Resilience-based planning must be integrated to reliability studies of power systems, in order to assure their security and robustness. Markov Chains can be an efficient tool to analyze power system’s reliability and resilience over time, however their accurate description requires a huge amount of data, that is not always present, especially in case of HILP events.

When studying the impact of HILP events, since there are not enough data available, transition matrices should not be defined as point values, but as intervals of uncertainty.

This paper employed interval Markov Chains to find robust bounds of the state probabilities over time. The validity of the method was assessed through Monte Carlo simulations. The results show that interval Markov Chains always result in outer bounds, enclosing all possible scenarios of the evolution of state probabilities. The conservatism of such bounds is related to the dependency between the uncertainty sources affecting the transition probabilities.

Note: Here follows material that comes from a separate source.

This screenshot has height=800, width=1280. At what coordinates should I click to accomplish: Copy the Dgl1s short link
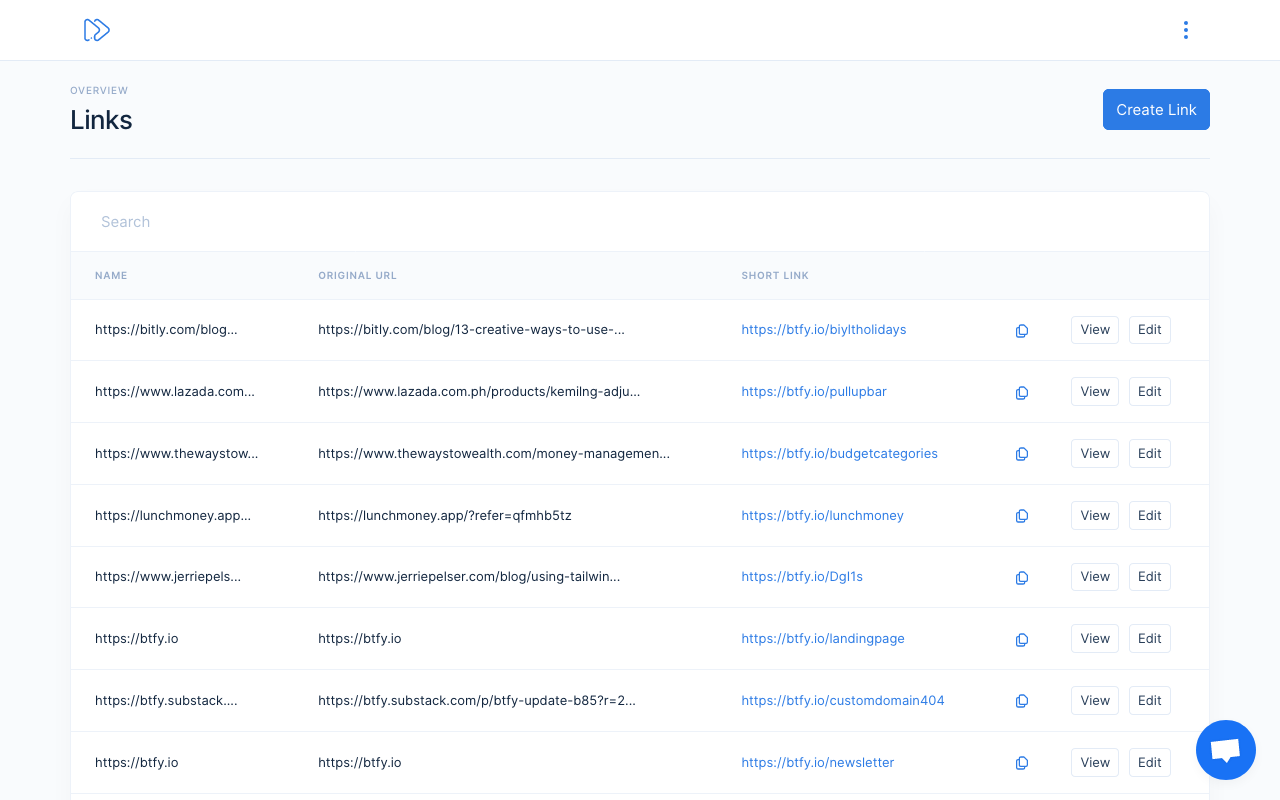pyautogui.click(x=1022, y=578)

As the case study showed, incorporating uncertainties into resiliency planning tools can improve the confidence associated to the chosen mitigating actions. The results showed that an uncertainty of $10\%$ on the parameters affecting state transitions can lead to largely different state probabilities, which affect the calculation of risk and resiliency indices and the resulting mitigating actions.

Furthermore, the computational burden of this technique, compared to Monte Carlo, allows the simulation of large scale systems.

The future research direction, which is being explored by the authors, is the application of the described technique, enhanced by affine-based operators, to real world data-sets provided by transmission system operators.